MicroRNA expression analysis
Members of miR-29 (miR-29a, miR-29b and miR-29c) and miR-148 (miR-148a and miR-148b) family were selected for examination based upon available literature linking them to direct post-transcriptional regulation of DNMT3b in lung cancer (35), acute myeloid leukemia (36) and cell lines of multiple origin (37). In addition, candidate miR regulators of DNMT3b were identified (38) using the computational tools of target prediction programs and resources from publicly available databases, including Miranda (http://www.microRNA.org/), TargetScan (http://www.targetscan.org/vert_42/), miRGen (http://www.diana.pcbi.upenn.edu/miRGen/v3/miRGen.html), PicTar (http://pictar.mdc-berlin.de/), and miRBase (http://microrna.sanger.ac.uk/sequences/). Target predictions were made using Gene symbol DNMT3b (Entrez Gene ID 1789 and Ensembl Gene ID ENSG00000088305).

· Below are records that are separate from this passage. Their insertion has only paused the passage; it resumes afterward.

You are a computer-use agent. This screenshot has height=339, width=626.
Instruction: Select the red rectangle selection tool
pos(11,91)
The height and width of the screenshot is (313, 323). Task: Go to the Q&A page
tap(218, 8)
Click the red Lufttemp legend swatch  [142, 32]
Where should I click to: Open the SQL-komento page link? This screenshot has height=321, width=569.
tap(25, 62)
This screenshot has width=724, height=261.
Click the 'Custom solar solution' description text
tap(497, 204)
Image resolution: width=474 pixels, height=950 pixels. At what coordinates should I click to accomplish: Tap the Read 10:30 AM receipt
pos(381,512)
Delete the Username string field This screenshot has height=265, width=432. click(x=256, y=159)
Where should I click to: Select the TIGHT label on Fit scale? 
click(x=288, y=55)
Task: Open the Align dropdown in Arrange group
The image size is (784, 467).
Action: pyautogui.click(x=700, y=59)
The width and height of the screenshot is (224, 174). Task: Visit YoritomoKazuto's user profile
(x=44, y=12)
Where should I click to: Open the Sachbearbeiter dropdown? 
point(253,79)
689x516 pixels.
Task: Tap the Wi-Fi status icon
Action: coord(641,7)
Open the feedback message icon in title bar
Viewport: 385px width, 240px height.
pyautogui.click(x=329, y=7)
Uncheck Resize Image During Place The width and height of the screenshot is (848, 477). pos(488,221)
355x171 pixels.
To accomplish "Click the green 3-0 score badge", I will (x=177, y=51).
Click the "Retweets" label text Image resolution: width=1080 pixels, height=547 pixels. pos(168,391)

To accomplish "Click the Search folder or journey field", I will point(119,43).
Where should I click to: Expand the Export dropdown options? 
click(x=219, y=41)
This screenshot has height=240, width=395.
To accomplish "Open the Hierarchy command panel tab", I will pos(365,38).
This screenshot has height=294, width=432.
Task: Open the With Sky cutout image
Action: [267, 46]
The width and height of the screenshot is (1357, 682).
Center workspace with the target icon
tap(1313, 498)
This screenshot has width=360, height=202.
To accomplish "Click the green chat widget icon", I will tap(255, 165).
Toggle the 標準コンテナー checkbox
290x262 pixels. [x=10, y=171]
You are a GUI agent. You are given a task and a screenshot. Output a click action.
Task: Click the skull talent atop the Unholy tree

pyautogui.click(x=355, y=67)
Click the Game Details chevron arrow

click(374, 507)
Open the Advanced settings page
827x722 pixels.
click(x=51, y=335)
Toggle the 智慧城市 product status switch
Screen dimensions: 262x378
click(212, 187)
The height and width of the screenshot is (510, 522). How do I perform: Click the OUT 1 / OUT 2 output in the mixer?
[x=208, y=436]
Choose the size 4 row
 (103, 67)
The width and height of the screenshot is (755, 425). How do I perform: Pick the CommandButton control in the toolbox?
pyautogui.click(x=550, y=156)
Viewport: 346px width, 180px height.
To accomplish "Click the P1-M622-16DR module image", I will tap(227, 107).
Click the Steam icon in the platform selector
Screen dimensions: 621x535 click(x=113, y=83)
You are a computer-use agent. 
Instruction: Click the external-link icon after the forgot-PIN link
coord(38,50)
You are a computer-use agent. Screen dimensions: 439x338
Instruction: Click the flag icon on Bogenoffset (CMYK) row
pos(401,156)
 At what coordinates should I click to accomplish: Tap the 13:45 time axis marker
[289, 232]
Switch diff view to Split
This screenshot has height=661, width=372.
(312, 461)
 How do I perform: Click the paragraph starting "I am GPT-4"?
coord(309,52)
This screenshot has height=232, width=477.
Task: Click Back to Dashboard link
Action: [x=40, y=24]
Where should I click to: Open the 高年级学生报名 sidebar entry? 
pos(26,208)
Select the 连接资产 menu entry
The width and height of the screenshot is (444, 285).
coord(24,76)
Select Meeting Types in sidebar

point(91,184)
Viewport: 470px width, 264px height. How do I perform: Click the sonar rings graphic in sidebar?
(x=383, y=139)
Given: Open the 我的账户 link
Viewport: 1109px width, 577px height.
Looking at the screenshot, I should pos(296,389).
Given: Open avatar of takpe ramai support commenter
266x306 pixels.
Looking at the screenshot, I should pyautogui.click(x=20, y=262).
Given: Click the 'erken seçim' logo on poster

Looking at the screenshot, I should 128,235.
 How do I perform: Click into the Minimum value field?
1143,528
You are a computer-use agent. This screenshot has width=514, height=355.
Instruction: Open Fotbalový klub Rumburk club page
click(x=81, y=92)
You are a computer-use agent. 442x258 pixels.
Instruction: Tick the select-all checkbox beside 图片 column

Based on high stringency in silico selection criteria that included PicTar score (indicative of HMM maximum likelihood fit), highly conserved miRs, and good mirSVR scores (indicative of seed-site pairing, site context, free-energy and conservation), we identified miRs that potentially target DNMT3b (38). The candidate miRs were prioritized based on the available literature and/or their recognition as potential candidates by multiple target prediction programs. miRs that were differentially expressed among breast cancer cells in primary cancers (29) and cell lines (45) were considered for further analysis. Based upon this computational analysis, nine miRs were selected for examination: miR-29a, miR-29b, miR-29c, miR-148a, miR-148b, miR-26a, miR-26b, miR-203 and miR-222.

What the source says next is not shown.